Fazit: Patien­ten­ver­fü­gung statt Tattoo

Ein Tattoo mit dem Wunsch “Nicht reanimieren” mag auf den ersten Blick praktisch erscheinen, hat in Deutschland jedoch keine rechtliche Bindungswirkung für medizinische Fachkräfte.

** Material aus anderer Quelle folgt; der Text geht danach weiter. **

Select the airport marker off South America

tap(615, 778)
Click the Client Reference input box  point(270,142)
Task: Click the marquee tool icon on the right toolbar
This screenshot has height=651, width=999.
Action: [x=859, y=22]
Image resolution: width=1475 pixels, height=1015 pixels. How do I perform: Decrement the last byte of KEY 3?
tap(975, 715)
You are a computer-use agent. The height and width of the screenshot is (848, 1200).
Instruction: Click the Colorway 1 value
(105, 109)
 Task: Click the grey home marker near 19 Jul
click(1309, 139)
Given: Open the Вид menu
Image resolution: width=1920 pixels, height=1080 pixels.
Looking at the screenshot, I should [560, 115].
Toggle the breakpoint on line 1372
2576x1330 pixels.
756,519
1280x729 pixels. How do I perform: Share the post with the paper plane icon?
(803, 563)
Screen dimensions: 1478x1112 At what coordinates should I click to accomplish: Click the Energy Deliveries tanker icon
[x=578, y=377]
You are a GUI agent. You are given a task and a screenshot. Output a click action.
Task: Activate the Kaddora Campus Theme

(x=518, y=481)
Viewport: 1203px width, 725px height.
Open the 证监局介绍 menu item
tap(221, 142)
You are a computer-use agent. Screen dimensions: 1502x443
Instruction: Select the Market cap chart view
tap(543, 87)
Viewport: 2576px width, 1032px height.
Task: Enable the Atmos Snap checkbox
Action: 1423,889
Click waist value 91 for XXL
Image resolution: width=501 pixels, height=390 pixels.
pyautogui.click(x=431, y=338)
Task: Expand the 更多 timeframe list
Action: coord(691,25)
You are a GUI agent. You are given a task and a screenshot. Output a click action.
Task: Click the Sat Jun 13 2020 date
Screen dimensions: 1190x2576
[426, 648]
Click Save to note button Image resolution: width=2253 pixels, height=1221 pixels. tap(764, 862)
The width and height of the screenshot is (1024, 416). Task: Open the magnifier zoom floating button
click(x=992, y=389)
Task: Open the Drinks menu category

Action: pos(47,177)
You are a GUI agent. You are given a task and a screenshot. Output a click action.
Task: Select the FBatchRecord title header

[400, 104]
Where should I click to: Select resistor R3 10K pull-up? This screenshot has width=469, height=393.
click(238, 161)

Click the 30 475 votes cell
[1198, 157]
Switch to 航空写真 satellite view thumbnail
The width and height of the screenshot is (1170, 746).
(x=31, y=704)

Es kann sogar zu Verzögerungen und Unsicherheiten führen.

Wenn Sie Ihre Wünsche für medizinische Notfälle festlegen möchten:

  1. Erstellen Sie eine formelle, schriftliche Patien­ten­ver­fü­gung
  2. Bewahren Sie diese an einem leicht zugänglichen Ort auf
  3. Informieren Sie Ihre Angehörigen und Ihre Hausärztin oder Ihren Hausarzt
  4. Tragen Sie einen Hinweis auf Ihre Patien­ten­ver­fü­gung bei sich

Ein Tattoo kann höchstens als ergänzender Hinweis dienen, nicht aber als Ersatz für eine rechtsgültige Patien­ten­ver­fü­gung. Nur so stellen Sie sicher, dass Ihre Wünsche im Ernstfall rechtlich bindend sind und respektiert werden.